处理组数值的变化趋势与对照组类似,但吸光度增加的更快,处理时间为0 min到30min的组分,就从初始值0.217增加至0.318,处理时间达到60 min的组分,吸光度增加相对变慢,只增加到0.376,而处理时间为120 min的组分,其相邻两组份之间的吸光度增加量为最大,数值达到0.711。随着处理时间增长,对照组的吸光度值愈加显著低于处理组,即加入双乙酸钠,指状青霉菌丝体260 nm处的吸光度值开始变大,说明随着双乙酸钠处理时间的延长,指状青霉菌丝体胞内核酸大量外泄,胞浆膜和细胞膜的通透性愈加变大,甚至已经受到不同程度的损伤,对指状青霉菌丝体细胞成分释放有
一定影响。
图5双乙酸钠的指状青霉260 nm细胞成分释放的影响
3.5双乙酸钠对指状青霉菌丝体脂质含量的影响
胆固醇标准曲线如图6所示,经过计算得到相关系数R2=0.9966>0.99,说明具有可行度和线性关系,可以用于定量分析[20]。
6胆固醇标准曲线
双乙酸钠对指状青霉菌丝菌丝体脂质含量影响的变化结果,如图3-7所示,前期处理时间为0、30 min、60 min组分的菌丝体,在紫外分光光度计的520 nm波长处的吸光度值从0.232减小到0.208再减小到0.184,减少量非常均匀,而前期处理时间为120 min组分的菌丝体在紫外分光光度计的520 nm波长处的吸光度值,又增加到0.205。
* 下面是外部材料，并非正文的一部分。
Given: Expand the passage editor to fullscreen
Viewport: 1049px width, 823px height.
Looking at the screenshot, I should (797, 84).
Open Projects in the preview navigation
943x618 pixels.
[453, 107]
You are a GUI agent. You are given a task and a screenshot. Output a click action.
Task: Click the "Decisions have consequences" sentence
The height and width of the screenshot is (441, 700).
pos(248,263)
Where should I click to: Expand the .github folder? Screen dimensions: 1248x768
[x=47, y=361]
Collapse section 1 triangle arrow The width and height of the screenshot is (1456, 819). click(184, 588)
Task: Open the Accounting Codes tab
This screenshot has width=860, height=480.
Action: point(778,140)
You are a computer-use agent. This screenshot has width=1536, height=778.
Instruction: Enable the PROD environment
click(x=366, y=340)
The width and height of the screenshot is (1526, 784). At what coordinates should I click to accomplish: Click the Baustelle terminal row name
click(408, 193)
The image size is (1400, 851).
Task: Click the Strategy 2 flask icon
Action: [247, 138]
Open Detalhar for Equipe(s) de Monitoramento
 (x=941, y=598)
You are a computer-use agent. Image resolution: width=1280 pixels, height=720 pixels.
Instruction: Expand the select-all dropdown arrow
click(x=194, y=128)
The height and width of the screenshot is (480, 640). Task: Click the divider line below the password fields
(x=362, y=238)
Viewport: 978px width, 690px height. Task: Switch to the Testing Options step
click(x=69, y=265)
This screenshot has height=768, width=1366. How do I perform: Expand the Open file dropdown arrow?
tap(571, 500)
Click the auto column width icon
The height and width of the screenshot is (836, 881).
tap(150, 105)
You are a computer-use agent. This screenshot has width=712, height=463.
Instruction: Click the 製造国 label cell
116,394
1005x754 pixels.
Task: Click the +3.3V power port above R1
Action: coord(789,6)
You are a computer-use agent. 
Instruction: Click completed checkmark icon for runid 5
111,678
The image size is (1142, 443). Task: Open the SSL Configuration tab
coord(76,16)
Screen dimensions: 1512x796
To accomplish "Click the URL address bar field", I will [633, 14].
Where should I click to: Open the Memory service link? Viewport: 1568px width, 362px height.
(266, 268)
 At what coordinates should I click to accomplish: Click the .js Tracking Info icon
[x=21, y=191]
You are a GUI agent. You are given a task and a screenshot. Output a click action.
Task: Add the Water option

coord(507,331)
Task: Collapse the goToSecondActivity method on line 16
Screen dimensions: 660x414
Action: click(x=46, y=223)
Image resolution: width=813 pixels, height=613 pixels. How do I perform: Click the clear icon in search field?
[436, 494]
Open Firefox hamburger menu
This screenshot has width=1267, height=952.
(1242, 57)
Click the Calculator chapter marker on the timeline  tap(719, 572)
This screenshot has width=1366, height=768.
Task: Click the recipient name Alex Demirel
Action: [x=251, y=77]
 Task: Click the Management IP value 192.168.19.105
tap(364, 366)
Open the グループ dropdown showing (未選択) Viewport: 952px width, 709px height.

而用4 mg/mL浓度的双乙酸钠处理的组分,变化趋势与对照组类似,前期处理时间为0 min、30 min、60 min的三组菌丝体,在紫外分光光度计的520 nm波长处的吸光度值从0.191减小到0.166再减小到0.144,减少值随药物处理时间的增加而增大,前期处理时间为120 min组分的菌丝体在紫外分光光度计的520 nm波长处的吸光度值,同样是增加的,增加到0.188,处理组的每组数值又明显低于对照组分,即加入双乙酸钠,指状青霉的菌丝体细胞总脂质含量相比对照组减少。脂质作为细胞膜的主要成分,说明双乙酸钠对指状青霉菌丝体的细胞膜结构造成一定程度的损伤,一方面可以破坏其细胞,致其衰亡,另一方面,也使一些能够抑制菌体活性的组分可以更加容易的通过其膜结构,达到细胞内部作用。
3-7双乙酸钠对指状青霉菌丝体脂质含量的影响
第4章 总结与展望
4.1 总结
本论文主要研究不同浓度的双乙酸钠对指状青霉菌丝体生长的影响及其抑菌作用,实验前期,主要是测量抑菌圈直径,判断双乙酸钠是否会对指状青霉菌丝体生长产生抑制作用。确定出双乙酸钠的MIC和MFC,开始研究其对指状青霉菌丝体的核算泄露、胞外电导率、胞外pH、脂质含量等方面的指标值的影响。
实验结果表明,双乙酸钠可以抑制柑橘采后指状青霉菌丝体的生长,其最小抑菌浓度(MIC)和最小杀菌浓度(MFC)均为0.4%(w/w)即4 mg/mL。用此浓度的双乙酸钠处理指状青霉,测量双乙酸钠对指状青霉菌丝体影响的核酸泄露、胞外电导率、胞外pH、脂质含量等方面的指标值,进行数据处理,与对照组相比较,指状青霉的菌丝体胞外电导率和OD260 nm数值变大,而胞外pH和OD520 nm数值则变小。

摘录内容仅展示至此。